I grew up in a Baptist school and Presbyterian and Methodist churches. If there's one thing I know about these places, it's that when you have a potluck or some kind of get-together involving food, the dishes are always A+. Southern church ladies always know how to make a good potluck dish.
I collect church cookbooks. I have a collection right now of. . .probably 40 or 50 of them. They were in abundance at the book sale, and I really enjoy going through them and seeing the similarities and differences between the dishes and seeing a little insight into the people of a particular church.
Last year, for her birthday, my sister Katie requested a Chocolate Chess Pie in lieu of a cake. I'd never in my life made a chocolate chess pie. I didn't even know what was in a chocolate chess pie. But I said, "You know, if anyone will know how to make it, it'll be a Methodist lady."
So I pulled a Methodist church cookbook off my shelf and, lo and behold, there was a Chocolate Chess Pie recipe.
Long-ish story short, this week is Methodist Week. I took 5 recipes from 5 Methodist cookbooks and made them all. It was like a week-long potluck.
The first book hails from Kipling United Methodist Church in Kipling, NC. It seems they celebrated their 150-year anniversary last year, and that's pretty cool.
The recipe itself is from Howard and Gladys Robbins, and I Googled both of them, but could find out if they were still at the church, or still in the area, or anything like that.
This is not an act of terrorism. The book fell apart when I opened it, and I forgot to take a picture of it intact.
Dennis especially loved this recipe. He said it reminded him of his grandmother's house. It was really, really good for being so simple.
My favorite thing about these recipes is how vague the amounts and directions are. A "package" of chicken. "Some" carrots.
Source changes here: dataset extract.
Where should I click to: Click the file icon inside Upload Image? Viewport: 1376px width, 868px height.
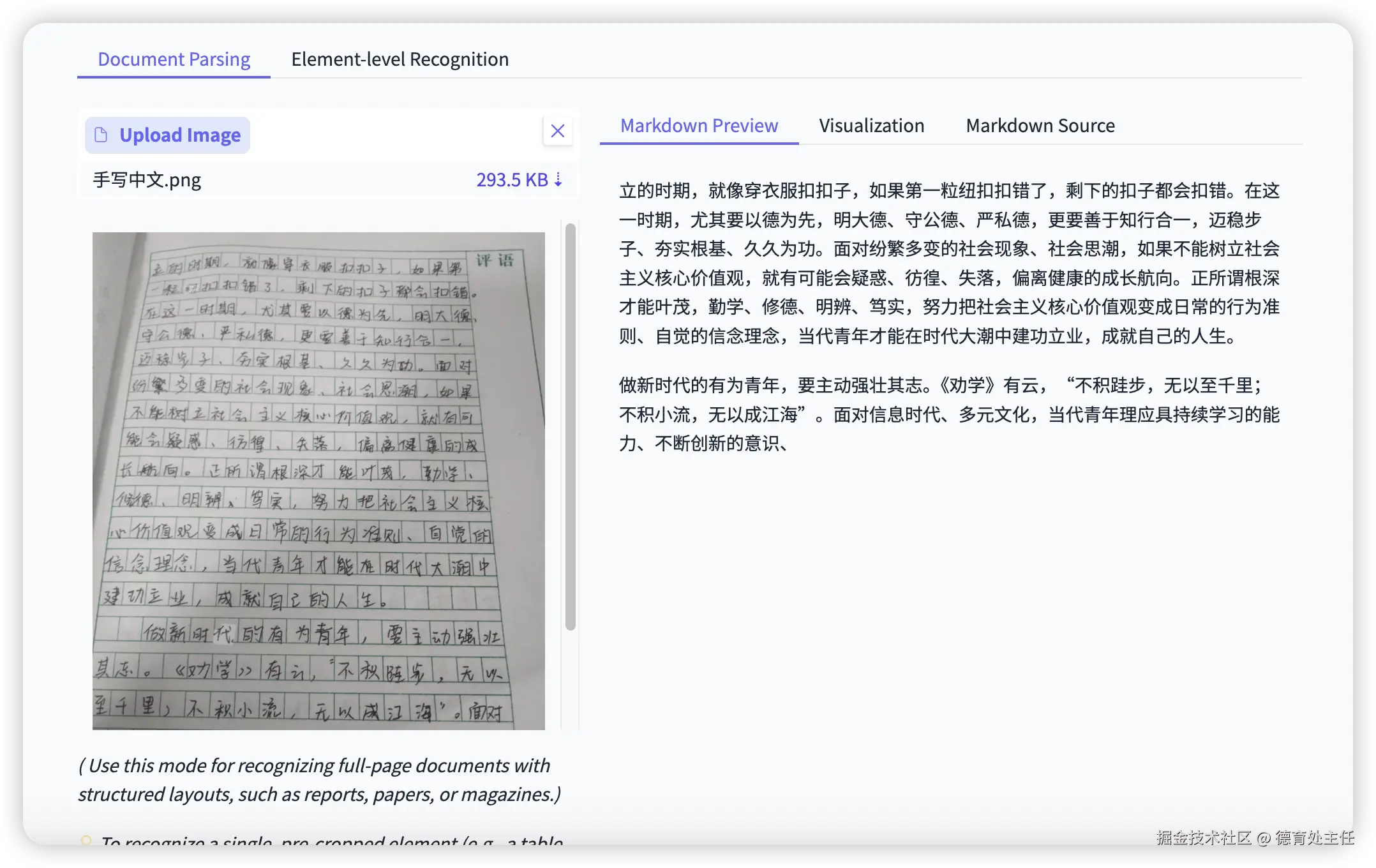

It's a different method of measurement, for sure.
Let Methodist Week commence!
Chicken with Broccoli CasseroleServes 3-4
Here's the original recipe:
3 large chicken breasts ("1 package"), chopped into several pieces
2 cups fresh broccoli
1 can cream of chicken soup (I can't stand cream of mushroom. Use whichever you want, though.)
6 oz. shredded cheddar cheese (There are 8 oz. in the photo above. I'll explain later.)
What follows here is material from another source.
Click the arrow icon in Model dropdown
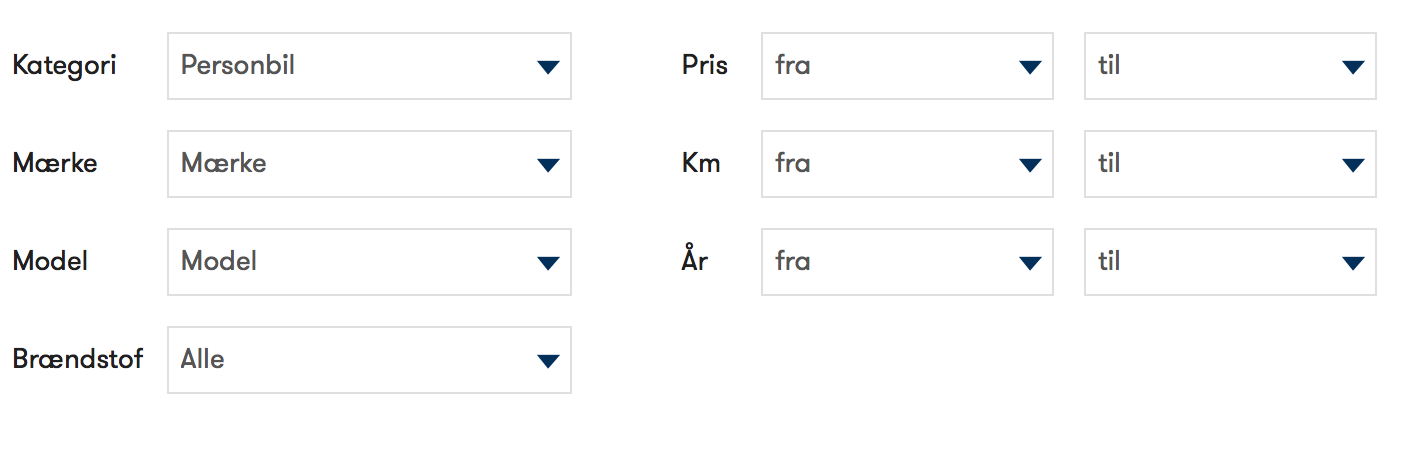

Olive oil for cooking chicken
Preheat oven to 350°F.
Cook chicken until done (until it's no longer pink in the middle: at least 165°F). Cook the broccoli. (I'll admit straight up that I don't officially know how to cook broccoli. I bring salted water to a boil and cook broccoli for about 5 minutes, until broccoli turns bright green.)
Put broccoli in 9 x 13" baking dish, followed by chicken, then soup. Cover with cheese.
(I had 8 oz. cheese ready for this recipe, but I started putting it in the dish, and it just seemed like. . .a lot of cheese. So I didn't use all of it. I know. You're shocked.)
Bake the casserole for 20 minutes. Remove from oven, make a delicious salad, and enjoy. It's really, really good!